Feature Story
Health Center Today, November 13, 2009
Health Center Recognized for Quality Improvements in Several Areas
By Carolyn Pennington
The Health Center continues to show improvement in several quality control areas and is being recognized for its efforts by outside agencies.
The Pat and Jim Calhoun Cardiology Center recently received the Get With The GuidelinesSM–Heart Failure Bronze Performance Achievement Award from the American Heart Association. The recognition signifies that the Health Center has reached an aggressive goal of treating heart failure patients for at least 90 days with 85 percent compliance to core standard levels of care outlined by the American Heart Association/American College of Cardiology. Get With The Guidelines is a quality improvement initiative that provides hospital staff with tools that follow proven evidence-based guidelines and procedures in caring for heart failure patients to prevent future hospitalizations.
Another recent study by a national alliance representing the majority of university hospitals in the U.S. ranked the Health Center in the top 10 for several key measurements of quality care in intensive care units (ICUs).The University Health System Consortium looked at specific metrics related to care in hospital ICUs such as length of stay, cost, and mortality for patients needing specialized services, including ventilators. The Health Center was ranked among the top 10 nationally in four out of six specific measurements and was among only three academic hospitals which ranked in the top 10 for four or more measures.
"This report validates the work of our highly trained staff in helping patients with critical illness due to life-threatening lung and heart conditions, and more. While it is very gratifying to be among the top performers in the country, our main goal is to deliver the best care possible every day for our patients," said Dr. Joseph Palmisano, interim chairman of the Department of Medicine and a board-certified specialist in critical care medicine.
Other accomplishments this fall include the reconfiguration of the third floor to better accommodate medical admissions while maintaining capacity for psychiatry.
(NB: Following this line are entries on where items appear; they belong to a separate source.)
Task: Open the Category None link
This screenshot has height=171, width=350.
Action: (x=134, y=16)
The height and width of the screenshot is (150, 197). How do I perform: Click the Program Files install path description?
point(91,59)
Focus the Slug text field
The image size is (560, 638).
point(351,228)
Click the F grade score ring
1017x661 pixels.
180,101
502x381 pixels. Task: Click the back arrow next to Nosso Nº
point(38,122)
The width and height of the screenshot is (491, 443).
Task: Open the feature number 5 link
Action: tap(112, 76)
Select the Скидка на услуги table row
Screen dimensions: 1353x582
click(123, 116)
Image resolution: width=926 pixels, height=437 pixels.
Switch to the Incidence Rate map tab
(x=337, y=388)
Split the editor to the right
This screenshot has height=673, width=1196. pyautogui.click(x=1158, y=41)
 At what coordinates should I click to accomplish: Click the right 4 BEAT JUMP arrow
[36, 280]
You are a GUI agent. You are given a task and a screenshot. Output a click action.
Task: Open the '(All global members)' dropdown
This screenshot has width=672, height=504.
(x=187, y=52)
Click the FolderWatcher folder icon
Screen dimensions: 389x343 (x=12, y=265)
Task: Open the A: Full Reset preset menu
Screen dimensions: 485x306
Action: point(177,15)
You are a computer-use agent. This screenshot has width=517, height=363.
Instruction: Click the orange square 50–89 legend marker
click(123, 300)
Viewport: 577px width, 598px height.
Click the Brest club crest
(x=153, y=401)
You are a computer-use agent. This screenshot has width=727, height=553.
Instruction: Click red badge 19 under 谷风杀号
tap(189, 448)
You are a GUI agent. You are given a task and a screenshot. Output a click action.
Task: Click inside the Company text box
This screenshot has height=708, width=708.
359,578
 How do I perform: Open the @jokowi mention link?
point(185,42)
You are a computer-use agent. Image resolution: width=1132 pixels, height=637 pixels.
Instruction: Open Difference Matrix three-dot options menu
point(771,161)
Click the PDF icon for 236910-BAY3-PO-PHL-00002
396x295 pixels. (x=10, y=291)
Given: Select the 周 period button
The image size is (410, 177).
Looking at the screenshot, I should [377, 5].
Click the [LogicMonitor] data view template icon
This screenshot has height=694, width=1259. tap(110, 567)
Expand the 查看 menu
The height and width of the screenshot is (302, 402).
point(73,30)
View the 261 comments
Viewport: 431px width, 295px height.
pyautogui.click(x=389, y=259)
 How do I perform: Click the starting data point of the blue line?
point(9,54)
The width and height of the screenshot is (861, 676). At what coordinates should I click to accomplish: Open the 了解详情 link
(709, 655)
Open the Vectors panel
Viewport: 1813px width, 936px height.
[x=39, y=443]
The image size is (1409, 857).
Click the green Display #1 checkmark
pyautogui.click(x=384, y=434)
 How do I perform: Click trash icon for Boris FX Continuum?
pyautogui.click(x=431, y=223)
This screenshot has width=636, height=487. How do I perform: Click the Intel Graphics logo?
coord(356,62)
This has resulted in additional capacity for 11 medical-surgical admissions, relieving pressure on telemetry monitoring, step-down, and ICU beds.
The Department of Quality Programs has been instrumental in forming several working committees that target areas of care where errors are more likely to occur. The program’s medical director, Dr. Scott Allen, says medication errors, patient falls, hospital acquired infections, and pain management are areas that are particularly vulnerable to errors. "We are continually exploring ways to minimize risk, improve environment and encourage communication to ensure our patients with the safest environment possible," explains Allen. "We are monitoring top performing hospitals and comparing our progress."
Another effort to improve quality and patient safety is the daily "All Hands on Deck" meetings. Hospital staff from various departments has been meeting every morning since the end of March. The focus of the meetings is to address specific elements of the Massachusetts General Hospital (MGH) Consultants’ Performance Excellence assessment/findings. The MGH team will be at the Health Center November 16 to 19 to assess our progress. "There are approximately 30 action teams who are addressing specific elements of the MGH recommendations and findings by the Department of Public Health," says Ann Marie Capo, associate vice president of quality programs and leader of the meetings. "Each day the group focuses on one of those elements and what the action team is doing as well as issues or events encountered in the hospital the day before like patient safety, patient experience and infection control."
Another Health Center goal is to increase staff involvement in patient safety awareness. For instance, the Good Catch Award recognizes individuals who report "near-miss" situations. The Patient Safety Committee reviews the "good catches" to look for ways to prevent the near-misses from reoccurring.
"I think the most striking culture change that we have accomplished has been the ability to break down our silos," adds Ellen Leone, director of nursing. "We’ve begun working as a true multi-disciplinary and multi-departmental team, accomplishing positive outcomes in our journey to provide safe and optimal care to our patients and their families."